On top of that mound of ice, probably a hundred or so feet from the bottom and two hundred off shore, I sat there looking out over this incredible sight and, I’ll admit, I pouted a little. I had hoped to reach the edge of this cliff and become broken with some heavy truth or much needed revelation. Anything! Some answer to any of my endless questions but that’s not what I got. Instead, all I could hear was the fragile cracking of the ice below and the soft whisper of the wind free to roam where it pleased. “I’m here God”, I said to myself. “Where are you?”
It was then I realized I had traveled out into this bizarre and breathtaking act of nature and actually wanted more. (Oh, I can be so selfish.) More! I didn’t just want to see God’s power and beauty (which, by the way, is incredible evidence of his presence), I wanted to hear and feel it too! My desire was to be brought to tears of cleansing with some earth shattering awakening bestowed upon me by God! (Again, I am incredibly selfish.) It wasn’t enough to enjoy the massive gift around me.
Quietly, Psalm 23 floated to the front of my mind but only one part…
“I have all that I need…”
Psalm 23:1 (NLT)
Hey conviction! What’s up?
I am in need of nothing. I already have all I need. Amidst the frozen tundra I had all I needed. My Father just wanted to sit with me and dangle His feet over the ice ledge too. No words. Just be with me and i with Him taking in His wonderful creation.
Have you ever been so comfortable with someone that you could sit in silence and feel just as comfortable as if you were sitting home alone? That is what God wants with us. He has this great desire for us to get comfortable with each other and truly know one another without the constraint of words or finite human understanding. It’s so intimate and beautiful. It’s simply stunning that the creator of the entire universe wants to sit quietly with me, smiling at my awe and wonder of the world.

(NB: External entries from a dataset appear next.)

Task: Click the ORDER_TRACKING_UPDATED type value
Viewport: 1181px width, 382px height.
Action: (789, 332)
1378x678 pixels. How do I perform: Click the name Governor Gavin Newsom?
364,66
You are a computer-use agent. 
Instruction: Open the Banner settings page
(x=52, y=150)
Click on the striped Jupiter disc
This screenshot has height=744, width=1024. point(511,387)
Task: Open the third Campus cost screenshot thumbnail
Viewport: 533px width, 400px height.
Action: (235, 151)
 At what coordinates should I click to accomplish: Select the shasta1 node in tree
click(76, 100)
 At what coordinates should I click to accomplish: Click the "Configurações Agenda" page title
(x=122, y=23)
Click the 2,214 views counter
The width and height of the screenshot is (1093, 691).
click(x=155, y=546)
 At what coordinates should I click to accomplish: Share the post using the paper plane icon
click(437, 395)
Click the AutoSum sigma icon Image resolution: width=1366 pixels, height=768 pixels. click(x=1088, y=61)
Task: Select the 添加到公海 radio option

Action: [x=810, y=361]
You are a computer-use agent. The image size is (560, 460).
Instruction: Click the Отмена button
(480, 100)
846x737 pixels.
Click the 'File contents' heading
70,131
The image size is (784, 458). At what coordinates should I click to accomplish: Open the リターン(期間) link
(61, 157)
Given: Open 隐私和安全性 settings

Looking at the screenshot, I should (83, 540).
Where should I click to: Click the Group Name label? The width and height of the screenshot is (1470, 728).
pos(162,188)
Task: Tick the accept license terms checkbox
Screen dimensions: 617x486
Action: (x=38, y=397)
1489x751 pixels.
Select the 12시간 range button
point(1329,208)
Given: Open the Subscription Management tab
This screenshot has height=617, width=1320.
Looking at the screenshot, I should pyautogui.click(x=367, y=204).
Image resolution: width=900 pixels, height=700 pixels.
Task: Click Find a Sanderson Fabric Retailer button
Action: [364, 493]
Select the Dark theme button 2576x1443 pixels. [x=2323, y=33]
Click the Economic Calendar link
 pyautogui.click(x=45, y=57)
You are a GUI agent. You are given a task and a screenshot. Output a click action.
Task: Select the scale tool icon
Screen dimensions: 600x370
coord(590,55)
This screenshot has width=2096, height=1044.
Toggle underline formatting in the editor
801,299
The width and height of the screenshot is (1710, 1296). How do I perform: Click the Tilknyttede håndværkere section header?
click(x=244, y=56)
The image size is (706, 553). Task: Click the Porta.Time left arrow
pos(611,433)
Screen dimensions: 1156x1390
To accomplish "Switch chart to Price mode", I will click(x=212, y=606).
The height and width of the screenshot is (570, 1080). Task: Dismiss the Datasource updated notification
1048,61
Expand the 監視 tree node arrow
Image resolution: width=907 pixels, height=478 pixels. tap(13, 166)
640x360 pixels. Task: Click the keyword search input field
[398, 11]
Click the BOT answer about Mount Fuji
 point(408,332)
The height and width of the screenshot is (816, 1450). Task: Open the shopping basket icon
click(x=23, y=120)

I guess I had my revelation after all. It was on my bed at 7:30am in a tiny apartment with no view but God tends to be funny that way. When you go searching for God, wherever that may be, do you go wanting something you already have? Do you really need anything from the One who has already given it all? Are you seeking the Father just to get something from Him, words of revelation or answers, or are you going to be with Him?
I don’t know about you, but I need to spend my time being with God instead of using Him for a grand demonstration of power.